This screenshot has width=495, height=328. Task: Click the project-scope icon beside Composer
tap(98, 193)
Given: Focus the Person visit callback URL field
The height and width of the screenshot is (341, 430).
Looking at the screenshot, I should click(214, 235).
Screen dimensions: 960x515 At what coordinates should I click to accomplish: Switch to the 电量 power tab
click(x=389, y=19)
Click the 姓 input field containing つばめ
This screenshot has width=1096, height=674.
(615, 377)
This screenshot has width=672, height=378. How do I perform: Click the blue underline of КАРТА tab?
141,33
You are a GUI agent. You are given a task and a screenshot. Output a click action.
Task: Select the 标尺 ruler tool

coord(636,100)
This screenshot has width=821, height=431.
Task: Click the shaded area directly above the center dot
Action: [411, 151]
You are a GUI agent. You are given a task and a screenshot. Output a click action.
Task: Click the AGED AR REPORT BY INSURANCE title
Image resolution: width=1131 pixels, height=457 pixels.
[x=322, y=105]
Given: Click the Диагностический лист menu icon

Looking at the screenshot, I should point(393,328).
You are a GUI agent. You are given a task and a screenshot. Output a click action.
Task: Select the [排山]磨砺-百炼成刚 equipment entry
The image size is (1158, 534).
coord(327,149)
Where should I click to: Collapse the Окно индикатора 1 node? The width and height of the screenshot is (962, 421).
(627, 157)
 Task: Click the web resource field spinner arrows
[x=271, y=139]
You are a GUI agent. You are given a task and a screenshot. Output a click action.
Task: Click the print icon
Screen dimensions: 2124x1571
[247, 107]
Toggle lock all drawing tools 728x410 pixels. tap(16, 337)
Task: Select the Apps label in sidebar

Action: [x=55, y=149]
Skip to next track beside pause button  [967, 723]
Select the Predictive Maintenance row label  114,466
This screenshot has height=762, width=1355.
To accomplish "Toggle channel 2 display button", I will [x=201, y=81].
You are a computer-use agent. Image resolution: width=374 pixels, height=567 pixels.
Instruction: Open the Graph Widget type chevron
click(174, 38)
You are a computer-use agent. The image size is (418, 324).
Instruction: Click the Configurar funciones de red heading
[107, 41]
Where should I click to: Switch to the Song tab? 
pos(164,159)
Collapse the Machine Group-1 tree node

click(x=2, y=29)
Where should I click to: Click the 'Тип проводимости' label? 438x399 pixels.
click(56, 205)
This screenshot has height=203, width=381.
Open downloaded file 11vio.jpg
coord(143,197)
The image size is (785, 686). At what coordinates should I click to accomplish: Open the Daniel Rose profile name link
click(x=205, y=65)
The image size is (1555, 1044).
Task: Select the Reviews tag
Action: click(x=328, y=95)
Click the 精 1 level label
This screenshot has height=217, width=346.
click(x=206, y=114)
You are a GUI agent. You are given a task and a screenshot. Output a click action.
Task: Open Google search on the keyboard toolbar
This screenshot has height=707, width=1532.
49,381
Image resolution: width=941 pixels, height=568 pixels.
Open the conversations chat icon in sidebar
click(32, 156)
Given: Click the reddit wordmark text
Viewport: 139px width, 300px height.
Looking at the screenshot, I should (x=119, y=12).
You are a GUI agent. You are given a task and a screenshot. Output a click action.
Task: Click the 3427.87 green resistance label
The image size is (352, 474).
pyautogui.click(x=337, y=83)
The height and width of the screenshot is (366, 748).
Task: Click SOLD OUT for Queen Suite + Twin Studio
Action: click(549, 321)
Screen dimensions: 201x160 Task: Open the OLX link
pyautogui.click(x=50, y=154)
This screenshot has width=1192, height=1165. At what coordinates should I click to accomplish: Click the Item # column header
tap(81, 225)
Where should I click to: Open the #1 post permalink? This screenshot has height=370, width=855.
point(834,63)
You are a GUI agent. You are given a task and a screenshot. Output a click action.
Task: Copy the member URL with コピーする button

**What this task involves**. Copy out every line of the items above that contains the string "pixels".

**Correct result**.
Image resolution: width=1131 pixels, height=457 pixels.
Toggle lock all drawing tools 728x410 pixels. tap(16, 337)
You are a computer-use agent. Image resolution: width=374 pixels, height=567 pixels.
Where should I click to: Click the 'Тип проводимости' label? 438x399 pixels.
Image resolution: width=941 pixels, height=568 pixels.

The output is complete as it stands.